DATA PROVIDED:
Start

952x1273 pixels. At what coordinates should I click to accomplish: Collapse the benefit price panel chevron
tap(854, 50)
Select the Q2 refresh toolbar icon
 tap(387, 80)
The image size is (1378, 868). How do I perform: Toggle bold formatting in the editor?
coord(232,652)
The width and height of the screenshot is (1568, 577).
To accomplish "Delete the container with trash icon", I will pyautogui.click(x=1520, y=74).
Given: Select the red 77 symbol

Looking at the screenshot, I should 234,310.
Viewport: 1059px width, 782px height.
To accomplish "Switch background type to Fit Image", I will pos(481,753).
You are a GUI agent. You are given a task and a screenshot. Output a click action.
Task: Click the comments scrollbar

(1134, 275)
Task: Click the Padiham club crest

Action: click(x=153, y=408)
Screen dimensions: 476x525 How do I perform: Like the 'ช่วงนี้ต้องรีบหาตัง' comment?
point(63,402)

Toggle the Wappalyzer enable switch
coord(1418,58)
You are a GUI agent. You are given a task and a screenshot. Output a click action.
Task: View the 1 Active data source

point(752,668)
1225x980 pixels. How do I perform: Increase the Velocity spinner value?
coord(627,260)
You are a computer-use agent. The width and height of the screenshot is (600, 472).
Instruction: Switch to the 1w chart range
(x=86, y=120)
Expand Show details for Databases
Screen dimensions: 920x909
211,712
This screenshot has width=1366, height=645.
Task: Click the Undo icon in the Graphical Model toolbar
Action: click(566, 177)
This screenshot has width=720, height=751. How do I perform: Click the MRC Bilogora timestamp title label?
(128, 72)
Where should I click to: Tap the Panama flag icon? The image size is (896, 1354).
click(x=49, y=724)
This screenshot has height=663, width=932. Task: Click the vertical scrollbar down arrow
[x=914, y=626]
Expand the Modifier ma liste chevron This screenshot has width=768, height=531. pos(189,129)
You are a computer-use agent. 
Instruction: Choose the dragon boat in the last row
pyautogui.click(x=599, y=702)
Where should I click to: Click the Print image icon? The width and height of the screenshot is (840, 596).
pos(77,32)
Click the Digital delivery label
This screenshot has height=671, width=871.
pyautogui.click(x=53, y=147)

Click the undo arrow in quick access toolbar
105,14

End

EXERCISE PROMPT: Update the material above by replacing every occurrence of "scrollbar" with "scroll bar", leaving everything else unchanged.

RESPONSE TO THE TASK:
952x1273 pixels. At what coordinates should I click to accomplish: Collapse the benefit price panel chevron
tap(854, 50)
Select the Q2 refresh toolbar icon
 tap(387, 80)
The image size is (1378, 868). How do I perform: Toggle bold formatting in the editor?
coord(232,652)
The width and height of the screenshot is (1568, 577).
To accomplish "Delete the container with trash icon", I will pyautogui.click(x=1520, y=74).
Given: Select the red 77 symbol

Looking at the screenshot, I should 234,310.
Viewport: 1059px width, 782px height.
To accomplish "Switch background type to Fit Image", I will pos(481,753).
You are a GUI agent. You are given a task and a screenshot. Output a click action.
Task: Click the comments scroll bar

(1134, 275)
Task: Click the Padiham club crest

Action: click(x=153, y=408)
Screen dimensions: 476x525 How do I perform: Like the 'ช่วงนี้ต้องรีบหาตัง' comment?
point(63,402)

Toggle the Wappalyzer enable switch
coord(1418,58)
You are a GUI agent. You are given a task and a screenshot. Output a click action.
Task: View the 1 Active data source

point(752,668)
1225x980 pixels. How do I perform: Increase the Velocity spinner value?
coord(627,260)
You are a computer-use agent. The width and height of the screenshot is (600, 472).
Instruction: Switch to the 1w chart range
(x=86, y=120)
Expand Show details for Databases
Screen dimensions: 920x909
211,712
This screenshot has width=1366, height=645.
Task: Click the Undo icon in the Graphical Model toolbar
Action: click(566, 177)
This screenshot has width=720, height=751. How do I perform: Click the MRC Bilogora timestamp title label?
(128, 72)
Where should I click to: Tap the Panama flag icon? The image size is (896, 1354).
click(x=49, y=724)
This screenshot has height=663, width=932. Task: Click the vertical scroll bar down arrow
[x=914, y=626]
Expand the Modifier ma liste chevron This screenshot has width=768, height=531. pos(189,129)
You are a computer-use agent. 
Instruction: Choose the dragon boat in the last row
pyautogui.click(x=599, y=702)
Where should I click to: Click the Print image icon? The width and height of the screenshot is (840, 596).
pos(77,32)
Click the Digital delivery label
This screenshot has height=671, width=871.
pyautogui.click(x=53, y=147)

Click the undo arrow in quick access toolbar
105,14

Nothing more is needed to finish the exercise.